- **DATA ENTRIES**:
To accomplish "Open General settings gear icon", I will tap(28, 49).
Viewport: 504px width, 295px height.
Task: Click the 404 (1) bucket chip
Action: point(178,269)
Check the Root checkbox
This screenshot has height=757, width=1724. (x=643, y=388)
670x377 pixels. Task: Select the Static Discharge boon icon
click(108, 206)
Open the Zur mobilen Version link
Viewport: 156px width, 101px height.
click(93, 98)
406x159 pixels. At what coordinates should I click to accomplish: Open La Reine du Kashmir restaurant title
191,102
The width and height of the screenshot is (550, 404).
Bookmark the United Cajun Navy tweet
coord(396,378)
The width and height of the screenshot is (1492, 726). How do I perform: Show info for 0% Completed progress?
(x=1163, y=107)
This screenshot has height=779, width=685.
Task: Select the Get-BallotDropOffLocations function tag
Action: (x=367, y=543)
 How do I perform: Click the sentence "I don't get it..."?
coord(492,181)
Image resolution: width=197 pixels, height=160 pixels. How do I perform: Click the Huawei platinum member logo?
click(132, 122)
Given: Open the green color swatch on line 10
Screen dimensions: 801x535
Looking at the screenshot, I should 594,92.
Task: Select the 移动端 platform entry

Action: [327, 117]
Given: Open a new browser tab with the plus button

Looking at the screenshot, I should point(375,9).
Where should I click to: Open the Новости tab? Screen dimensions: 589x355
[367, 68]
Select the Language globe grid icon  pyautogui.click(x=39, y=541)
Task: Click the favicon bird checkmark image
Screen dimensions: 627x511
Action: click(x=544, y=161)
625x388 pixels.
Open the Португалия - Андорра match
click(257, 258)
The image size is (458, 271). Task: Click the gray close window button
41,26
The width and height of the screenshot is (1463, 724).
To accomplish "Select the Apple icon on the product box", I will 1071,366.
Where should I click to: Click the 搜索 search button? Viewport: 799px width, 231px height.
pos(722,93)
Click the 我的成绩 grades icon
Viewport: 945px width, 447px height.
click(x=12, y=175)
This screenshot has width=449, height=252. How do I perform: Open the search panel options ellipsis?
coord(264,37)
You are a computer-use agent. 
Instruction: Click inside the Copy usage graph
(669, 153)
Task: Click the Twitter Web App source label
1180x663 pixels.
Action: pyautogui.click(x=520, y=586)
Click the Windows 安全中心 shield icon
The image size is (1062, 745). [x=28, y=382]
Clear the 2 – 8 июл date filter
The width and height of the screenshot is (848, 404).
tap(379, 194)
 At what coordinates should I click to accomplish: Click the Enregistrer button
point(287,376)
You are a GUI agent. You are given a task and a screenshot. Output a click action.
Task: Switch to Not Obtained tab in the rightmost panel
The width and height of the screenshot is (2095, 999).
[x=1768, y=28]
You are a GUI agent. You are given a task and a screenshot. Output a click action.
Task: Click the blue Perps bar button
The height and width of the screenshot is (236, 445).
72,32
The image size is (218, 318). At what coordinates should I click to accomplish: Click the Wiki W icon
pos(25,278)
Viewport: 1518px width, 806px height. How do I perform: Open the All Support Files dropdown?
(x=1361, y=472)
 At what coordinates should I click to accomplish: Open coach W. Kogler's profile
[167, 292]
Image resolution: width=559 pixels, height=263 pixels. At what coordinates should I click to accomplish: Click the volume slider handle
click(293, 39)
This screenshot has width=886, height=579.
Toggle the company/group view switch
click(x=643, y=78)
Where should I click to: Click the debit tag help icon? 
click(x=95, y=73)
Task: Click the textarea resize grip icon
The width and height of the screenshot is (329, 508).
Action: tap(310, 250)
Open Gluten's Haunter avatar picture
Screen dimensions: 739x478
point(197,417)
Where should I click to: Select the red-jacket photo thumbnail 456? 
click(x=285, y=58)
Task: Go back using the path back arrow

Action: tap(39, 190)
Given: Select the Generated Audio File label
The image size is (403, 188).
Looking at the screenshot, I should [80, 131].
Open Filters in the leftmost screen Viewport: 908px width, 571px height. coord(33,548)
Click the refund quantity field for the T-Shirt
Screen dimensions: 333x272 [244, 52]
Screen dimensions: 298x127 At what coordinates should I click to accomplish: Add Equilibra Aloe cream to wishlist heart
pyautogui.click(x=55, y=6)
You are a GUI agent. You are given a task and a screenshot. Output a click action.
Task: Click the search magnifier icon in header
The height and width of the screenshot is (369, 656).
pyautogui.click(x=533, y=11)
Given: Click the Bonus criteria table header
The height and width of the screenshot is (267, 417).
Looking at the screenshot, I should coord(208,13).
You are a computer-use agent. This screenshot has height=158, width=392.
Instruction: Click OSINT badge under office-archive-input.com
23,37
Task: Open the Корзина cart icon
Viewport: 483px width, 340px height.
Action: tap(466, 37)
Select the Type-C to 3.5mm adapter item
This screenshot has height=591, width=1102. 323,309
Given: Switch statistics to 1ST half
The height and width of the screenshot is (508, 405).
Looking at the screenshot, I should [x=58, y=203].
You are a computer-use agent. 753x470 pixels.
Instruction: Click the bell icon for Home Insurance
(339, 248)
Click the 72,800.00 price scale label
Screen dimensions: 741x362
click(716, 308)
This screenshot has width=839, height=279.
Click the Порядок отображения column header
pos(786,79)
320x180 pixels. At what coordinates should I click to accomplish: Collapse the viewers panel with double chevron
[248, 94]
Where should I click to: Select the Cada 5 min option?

- **EXERCISE DESCRIPTION**:
Report every line in the listing above that contains the word "Select", copying each line in full.

- **THE RESPONSE**:
670x377 pixels. Task: Select the Static Discharge boon icon
Task: Select the Get-BallotDropOffLocations function tag
Task: Select the 移动端 platform entry
Select the Language globe grid icon  pyautogui.click(x=39, y=541)
To accomplish "Select the Apple icon on the product box", I will 1071,366.
Where should I click to: Select the red-jacket photo thumbnail 456? 
Given: Select the Generated Audio File label
Select the Type-C to 3.5mm adapter item
Where should I click to: Select the Cada 5 min option?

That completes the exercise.